_Records excerpted from a collection_.
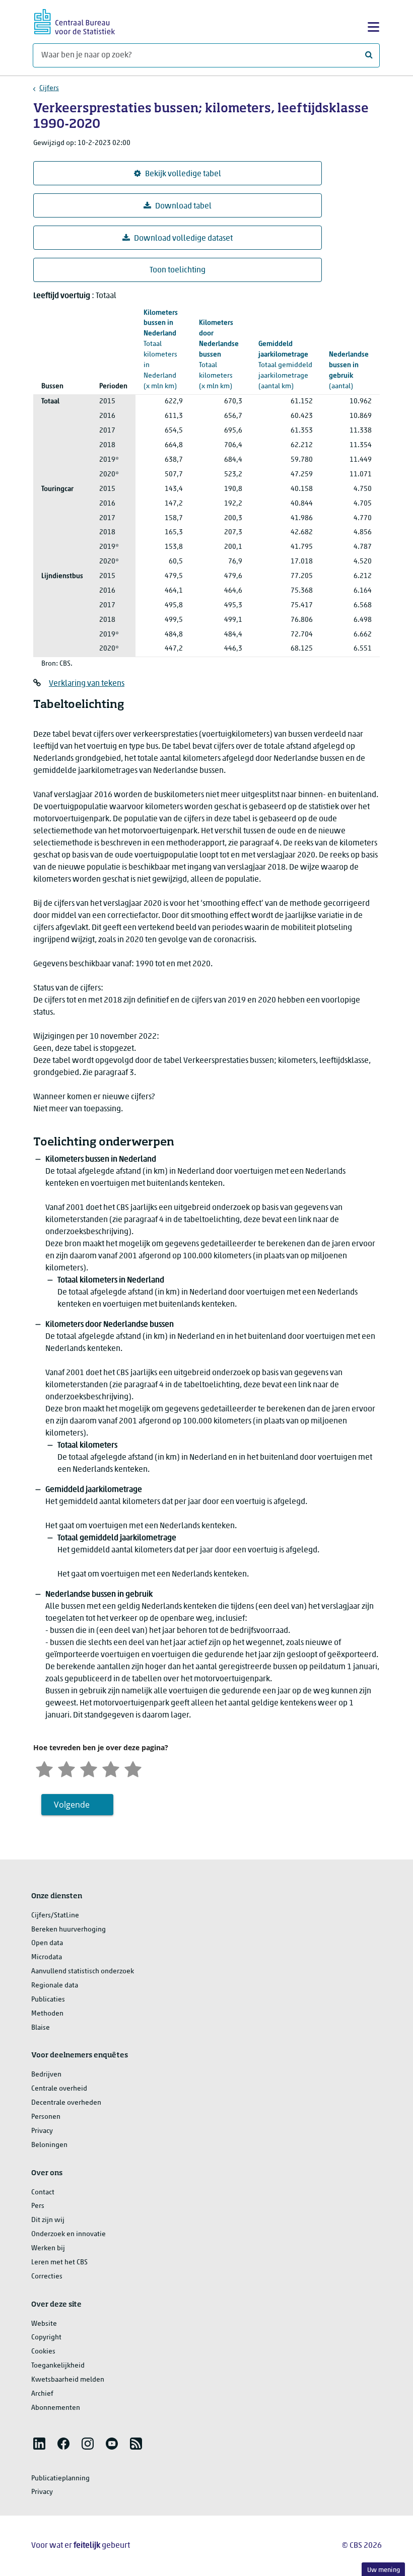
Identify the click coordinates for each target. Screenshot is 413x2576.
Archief (42, 2394)
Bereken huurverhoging (68, 1929)
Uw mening (383, 2570)
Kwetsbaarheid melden (67, 2380)
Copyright (46, 2337)
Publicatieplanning (60, 2478)
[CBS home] (74, 20)
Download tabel (183, 206)
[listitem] (39, 2444)
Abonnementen (55, 2408)
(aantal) (349, 370)
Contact (42, 2192)
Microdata (46, 1957)
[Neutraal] (89, 1768)
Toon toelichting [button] (177, 270)
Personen (45, 2117)
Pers (37, 2206)
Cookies (43, 2351)
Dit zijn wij (47, 2220)
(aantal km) (285, 365)
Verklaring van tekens (86, 684)
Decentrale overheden (66, 2103)
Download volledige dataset (183, 239)
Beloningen (49, 2145)
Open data (47, 1943)
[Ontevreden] (66, 1768)
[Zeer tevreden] (133, 1768)
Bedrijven (46, 2074)
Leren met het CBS (59, 2262)
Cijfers (49, 88)
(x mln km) (219, 354)
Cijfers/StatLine (55, 1915)
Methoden (47, 2014)
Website (44, 2324)
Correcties (46, 2276)
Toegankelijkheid (58, 2366)
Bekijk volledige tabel (183, 174)
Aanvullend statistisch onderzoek (82, 1971)
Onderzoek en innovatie (68, 2234)
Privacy (42, 2131)
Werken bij (48, 2248)
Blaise (40, 2028)
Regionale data (54, 1985)
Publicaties (48, 1999)
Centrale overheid (59, 2089)
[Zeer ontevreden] (44, 1768)
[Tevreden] (111, 1768)
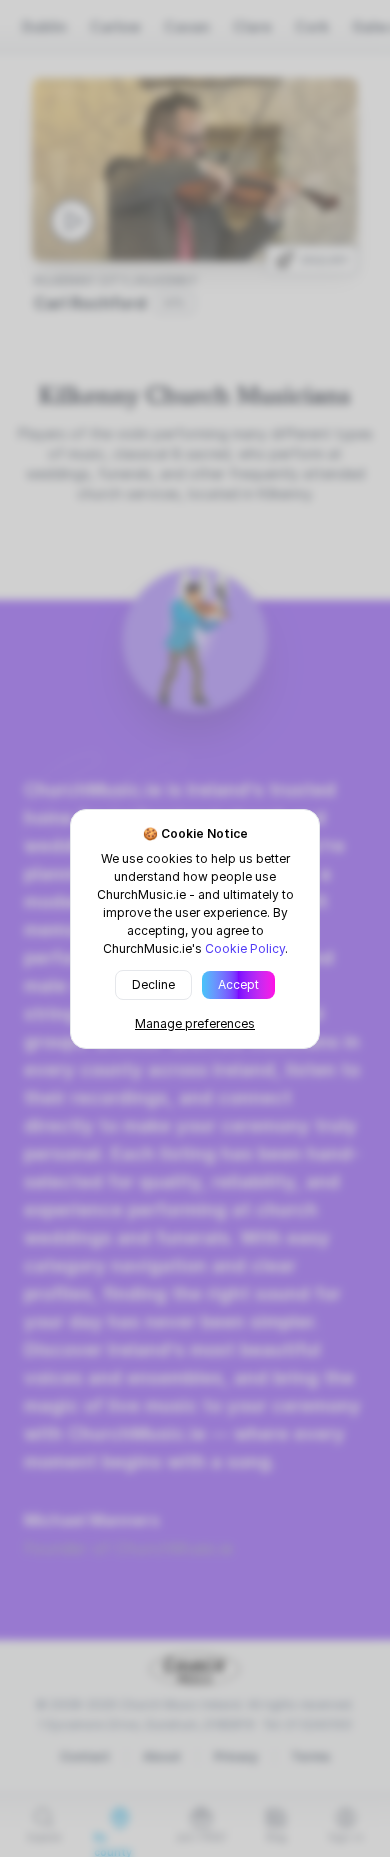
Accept (238, 984)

_TO DO_. Copy the final stretch of lines, starting at the one that holds "Decentrale overheden (66, 2103)" and ending at the last line of the data, exactly; omit pictures.

_ANSWER FOR THE TASK_.
Decentrale overheden (66, 2103)
Download volledige dataset (183, 239)
Beloningen (49, 2145)
Open data (47, 1943)
[Ontevreden] (66, 1768)
[Zeer tevreden] (133, 1768)
Bedrijven (46, 2074)
Leren met het CBS (59, 2262)
Cijfers (49, 88)
(x mln km) (219, 354)
Cijfers/StatLine (55, 1915)
Methoden (47, 2014)
Website (44, 2324)
Correcties (46, 2276)
Toegankelijkheid (58, 2366)
Bekijk volledige tabel (183, 174)
Aanvullend statistisch onderzoek (82, 1971)
Onderzoek en innovatie (68, 2234)
Privacy (42, 2131)
Werken bij (48, 2248)
Blaise (40, 2028)
Regionale data (54, 1985)
Publicaties (48, 1999)
Centrale overheid (59, 2089)
[Zeer ontevreden] (44, 1768)
[Tevreden] (111, 1768)
Accept (238, 984)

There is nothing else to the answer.